The University has recently announced its full divestment from fossil fuels. Do you welcome this decision? Do you believe there is more work to be done in making the University more sustainable?
Sustainability is very important to me, especially in EUSA’s sustainability. Things like paper waste and electricity, can be reviewed by generally looking over all areas. I would rather see the University that was making less money, with a slightly smaller budget but a good carbon foot print. I think it’s important for the University to concern itself with a more renewable future and intend for EUSA to be a champion for this.
What sets you apart from other candidates?
I think it’s my passion — I’m excited to get on with the campaign, raising a lot of issues, see changes implemented. My drive, the care for students that I have that has been failed by EUSA and university is what I want to see a change in. In fact, I’m actually going to donate £2000 of the salary I will receive to contribute to starting the support place. Change is always going to be a continuing process. I’m willing to listen and see where the other sabbatical officers, liberation officers and general student population have to say about their experiences.
What do you think will be the most difficult part of your manifesto to do or achieve?
Getting money, money is an issue. However, spending money on support is not a choice. We will find the money. However, if I can contribute £2000 of my salary to go towards funding the new support place, then I’m sure the University can spare some money too.

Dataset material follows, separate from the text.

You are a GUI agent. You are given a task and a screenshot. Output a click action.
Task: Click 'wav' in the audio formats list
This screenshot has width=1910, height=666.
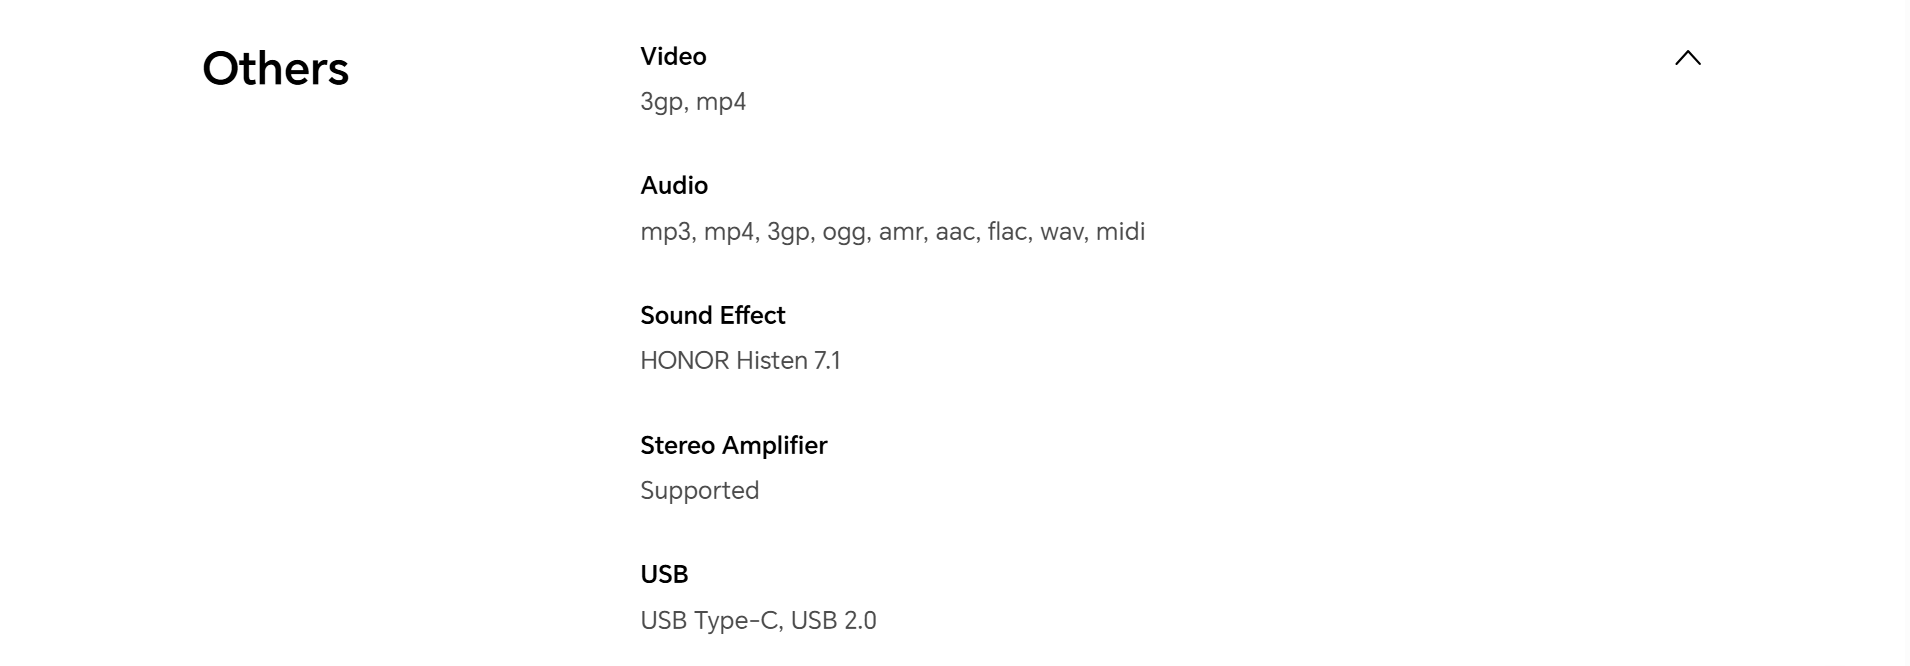(x=1061, y=232)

We need to be looking at how we are spending money in various areas. We need to look for more funding from the University, and do more fundraising as well.
What are your opinions on the growing student population, do you feel that this correlates with facility availability/teaching quality? If so or not what they think needs to be done about it? What are your thoughts on the notion that stopping student population expansion does not
mean less accessibility for people of different backgrounds?
If the student population is growing, let’s look at what we should be doing to facilitate that. So I wouldn’t say ‘let’s stop growing the student population’, what we need to make sure is that the support networks are available at University. One thing that I do feel is important is that we need to look at when University population is growing, we need to ensure that is reflective of wider society. I feel that we need more working class students, and we need to look at the number of black students that we have here – that was an issue raised last year. I don’t only find that wrong, I find that embarrassing.
There’s been a proposal through the Student Council on a motion of creating a new liberation officer position, a working class officer. What are your thoughts on this?
I’m a working class student, I was brought up in a council house in the West Coast of Scotland. Having come here, you do feel like we are a small group here, it’s insular, separated from wider student population at some points. I feel in that sense, we could be doing with a liberation officer or convener that can voice opinions.
However, whether the working class is more important than other classes is a wrong discussion. We need to make sure that there are good support networks throughout the university so that the University is reflective of wider society.
Give us your thoughts on the inclusivity/merging of international communities and Scottish/non-Scottish UK students on campus, with regards to the clear divide that many students feel that could be brought together.
I’ve definitely noticed insularity. University community at large needs to be integrated. It’s exciting to meet people from all around the world, educational values are enhanced by this diverse community, so there definitely needs to be more of an integrated community to make the best of this.